American ecologist and evolutionary biologist

Judith Lee Bronstein is an American ecologist and evolutionary biologist who researches mutualisms, or positive species interactions. She has edited multiple books and volumes, including Mutualism, which was published by Oxford University Press in 2016.

== Education ==
Bronstein received a Bachelor of Arts from Brown University in 1979 as an independent major focused on the use of ecological theory in environmental policymaking. She received her Masters and Doctorate degrees in Ecology and Evolutionary Biology at the University of Michigan in 1986. Her doctoral dissertation research examined coevolution and constraints in a Neotropical fig-pollinator wasp mutualism.

Bronstein received additional training as a NATO Postdoctoral Fellow in Evolutionary Genetics at Centre Louis Emberger in Montpellier, France, in 1987. She then worked as an Isaak Walton Killam Postdoctoral Fellow in Evolutionary Ecology at the University of Alberta in 1988.

== Career ==
Since 2012 Judith Bronstein has been a University Distinguished Professor at the University of Arizona. She has worked in the Department of Ecology and Evolutionary Biology at University of Arizona since 1989, when she was hired as an assistant professor. Bronstein also worked as an adjunct professor at University of Miami from 1995 to 2010 and as a Visiting Professor at Duke University from 1999 to 2002, University of Puerto Rico in 1998, and University of Paris in 1989. In 2007-2008, Bronstein was a Program Director in the Division of Environmental Biology of the National Science Foundation.
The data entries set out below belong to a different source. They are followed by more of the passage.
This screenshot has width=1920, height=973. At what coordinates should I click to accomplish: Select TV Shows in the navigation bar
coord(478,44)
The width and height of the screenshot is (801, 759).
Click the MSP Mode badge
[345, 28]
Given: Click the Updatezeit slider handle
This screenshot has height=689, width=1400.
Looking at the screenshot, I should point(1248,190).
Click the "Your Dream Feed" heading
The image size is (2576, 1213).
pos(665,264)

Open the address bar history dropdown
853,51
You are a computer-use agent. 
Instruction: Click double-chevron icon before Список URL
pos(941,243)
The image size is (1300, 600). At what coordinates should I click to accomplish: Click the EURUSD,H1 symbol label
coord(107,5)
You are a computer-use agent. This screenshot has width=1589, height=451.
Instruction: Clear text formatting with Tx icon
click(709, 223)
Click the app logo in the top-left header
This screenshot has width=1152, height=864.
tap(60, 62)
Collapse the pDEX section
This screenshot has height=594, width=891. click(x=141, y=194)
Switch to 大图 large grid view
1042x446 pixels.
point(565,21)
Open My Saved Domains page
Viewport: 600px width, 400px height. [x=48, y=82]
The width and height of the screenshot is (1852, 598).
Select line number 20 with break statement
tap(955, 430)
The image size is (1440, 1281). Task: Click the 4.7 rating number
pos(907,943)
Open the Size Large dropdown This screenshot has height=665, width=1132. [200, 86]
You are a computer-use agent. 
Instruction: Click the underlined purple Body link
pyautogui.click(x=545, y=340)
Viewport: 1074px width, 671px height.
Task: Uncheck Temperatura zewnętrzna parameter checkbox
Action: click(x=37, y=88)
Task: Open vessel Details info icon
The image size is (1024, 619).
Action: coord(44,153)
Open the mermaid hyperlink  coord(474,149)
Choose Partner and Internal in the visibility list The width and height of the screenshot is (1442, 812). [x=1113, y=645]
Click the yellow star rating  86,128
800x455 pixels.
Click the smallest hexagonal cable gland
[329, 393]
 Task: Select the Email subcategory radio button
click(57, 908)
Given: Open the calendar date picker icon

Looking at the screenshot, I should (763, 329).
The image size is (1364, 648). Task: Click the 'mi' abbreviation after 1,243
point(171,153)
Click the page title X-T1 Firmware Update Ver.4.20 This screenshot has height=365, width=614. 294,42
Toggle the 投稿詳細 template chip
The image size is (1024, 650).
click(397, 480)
Bronstein has served on a number of editorial boards for scientific journals, including as a Book Review Consultant for the Quarterly Review of Biology, as an editorial board member for Annual Review of Ecology, Evolution and Systematics, and as Editor in Chief for The American Naturalist.

Research in her Lab focuses on the ecology and evolution of mutualisms. She uses both field and laboratory experiments to examine topics including conflicts of interest in mutualisms, context-dependent outcomes in mutualisms and antagonisms, and the causes and consequences of "cheating" in mutualisms. Her research is both theoretical and empirical, and much of her recent studies have focused on exploitation in pollination mutualisms and variation in the outcomes of ant-plant protection mutualisms.

== Awards ==

- Elected Fellow of the American Academy of Arts and Sciences, 2024
- Elected Fellow of the Ecological Society of America, 2016
- Pillar of Excellence Award, University of Arizona Honors College, 2013
- Distinguished Service Award, National Science Foundation, 2008
- Distinguished Career Teaching Award, College of Science, University of Arizona, 2007
- Outstanding Faculty Award, Honors College, University of Arizona, 2006
- Mortar Board Senior Honor Society Hall of Fame Award, University of Arizona, 2003
- Distinguished Teaching Award, College of Science, University of Arizona, 2000

== Notable works ==

=== Books ===

- Mutualism (2016)

=== Papers ===

- Bronstein, J. L. (1994). "Conditional outcomes in mutualistic interactions". Trends in Ecology, Evolution, and Systematics. 9 (6): 214-217. doi:10.1016/0169-5347(94)90246-1.
- Bronstein, J. L. (1994). "Our current understanding of mutualism". The Quarterly Review of Biology. 69 (1): 31-51. doi:10.1086/418432.
- Chamberlain, S. A., Bronstein, J. L., and Rudgers, J. A. (2014). "How context dependent are species interactions?". Ecology Letters. 17 (7): 881-890. doi:10.1111/ele.12279.